Work request:
Copy every record exactly. Nothing may be skipped.

==== Exercise input

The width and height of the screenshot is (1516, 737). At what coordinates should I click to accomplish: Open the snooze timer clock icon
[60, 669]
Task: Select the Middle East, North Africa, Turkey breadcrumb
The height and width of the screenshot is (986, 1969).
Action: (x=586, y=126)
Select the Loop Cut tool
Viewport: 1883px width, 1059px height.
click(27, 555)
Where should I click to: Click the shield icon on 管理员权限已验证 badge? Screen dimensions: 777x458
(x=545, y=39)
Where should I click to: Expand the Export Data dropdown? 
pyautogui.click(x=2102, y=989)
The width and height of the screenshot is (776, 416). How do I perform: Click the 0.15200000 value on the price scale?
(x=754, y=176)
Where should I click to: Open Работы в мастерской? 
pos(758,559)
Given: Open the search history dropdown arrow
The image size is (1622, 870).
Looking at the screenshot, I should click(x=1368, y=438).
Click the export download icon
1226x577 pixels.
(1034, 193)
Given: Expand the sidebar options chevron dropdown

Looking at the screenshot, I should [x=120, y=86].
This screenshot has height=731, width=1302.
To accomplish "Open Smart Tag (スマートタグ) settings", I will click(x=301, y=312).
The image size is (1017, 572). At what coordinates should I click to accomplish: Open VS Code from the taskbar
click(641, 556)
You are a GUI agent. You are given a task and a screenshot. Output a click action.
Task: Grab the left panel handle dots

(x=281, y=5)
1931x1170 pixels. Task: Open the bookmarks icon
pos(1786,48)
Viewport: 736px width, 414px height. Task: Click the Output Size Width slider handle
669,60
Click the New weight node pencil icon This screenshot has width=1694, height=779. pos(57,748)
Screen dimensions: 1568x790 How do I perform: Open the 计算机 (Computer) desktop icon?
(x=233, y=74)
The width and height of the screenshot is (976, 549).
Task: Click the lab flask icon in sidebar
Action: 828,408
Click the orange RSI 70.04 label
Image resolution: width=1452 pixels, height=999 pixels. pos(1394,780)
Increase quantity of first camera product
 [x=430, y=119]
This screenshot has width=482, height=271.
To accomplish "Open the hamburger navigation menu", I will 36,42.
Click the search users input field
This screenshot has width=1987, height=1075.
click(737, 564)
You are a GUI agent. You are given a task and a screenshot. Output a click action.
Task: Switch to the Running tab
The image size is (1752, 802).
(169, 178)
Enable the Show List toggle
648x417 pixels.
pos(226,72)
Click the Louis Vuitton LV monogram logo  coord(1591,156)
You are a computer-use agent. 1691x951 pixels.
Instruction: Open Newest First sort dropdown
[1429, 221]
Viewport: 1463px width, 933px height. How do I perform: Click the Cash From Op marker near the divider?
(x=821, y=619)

========

Finished exercise:
The width and height of the screenshot is (1516, 737). At what coordinates should I click to accomplish: Open the snooze timer clock icon
[60, 669]
Task: Select the Middle East, North Africa, Turkey breadcrumb
The height and width of the screenshot is (986, 1969).
Action: (x=586, y=126)
Select the Loop Cut tool
Viewport: 1883px width, 1059px height.
click(27, 555)
Where should I click to: Click the shield icon on 管理员权限已验证 badge? Screen dimensions: 777x458
(x=545, y=39)
Where should I click to: Expand the Export Data dropdown? 
pyautogui.click(x=2102, y=989)
The width and height of the screenshot is (776, 416). How do I perform: Click the 0.15200000 value on the price scale?
(x=754, y=176)
Where should I click to: Open Работы в мастерской? 
pos(758,559)
Given: Open the search history dropdown arrow
The image size is (1622, 870).
Looking at the screenshot, I should click(x=1368, y=438).
Click the export download icon
1226x577 pixels.
(1034, 193)
Given: Expand the sidebar options chevron dropdown

Looking at the screenshot, I should [x=120, y=86].
This screenshot has height=731, width=1302.
To accomplish "Open Smart Tag (スマートタグ) settings", I will click(x=301, y=312).
The image size is (1017, 572). At what coordinates should I click to accomplish: Open VS Code from the taskbar
click(641, 556)
You are a GUI agent. You are given a task and a screenshot. Output a click action.
Task: Grab the left panel handle dots

(x=281, y=5)
1931x1170 pixels. Task: Open the bookmarks icon
pos(1786,48)
Viewport: 736px width, 414px height. Task: Click the Output Size Width slider handle
669,60
Click the New weight node pencil icon This screenshot has width=1694, height=779. pos(57,748)
Screen dimensions: 1568x790 How do I perform: Open the 计算机 (Computer) desktop icon?
(x=233, y=74)
The width and height of the screenshot is (976, 549).
Task: Click the lab flask icon in sidebar
Action: 828,408
Click the orange RSI 70.04 label
Image resolution: width=1452 pixels, height=999 pixels. pos(1394,780)
Increase quantity of first camera product
 [x=430, y=119]
This screenshot has width=482, height=271.
To accomplish "Open the hamburger navigation menu", I will 36,42.
Click the search users input field
This screenshot has width=1987, height=1075.
click(737, 564)
You are a GUI agent. You are given a task and a screenshot. Output a click action.
Task: Switch to the Running tab
The image size is (1752, 802).
(169, 178)
Enable the Show List toggle
648x417 pixels.
pos(226,72)
Click the Louis Vuitton LV monogram logo  coord(1591,156)
You are a computer-use agent. 1691x951 pixels.
Instruction: Open Newest First sort dropdown
[1429, 221]
Viewport: 1463px width, 933px height. How do I perform: Click the Cash From Op marker near the divider?
(x=821, y=619)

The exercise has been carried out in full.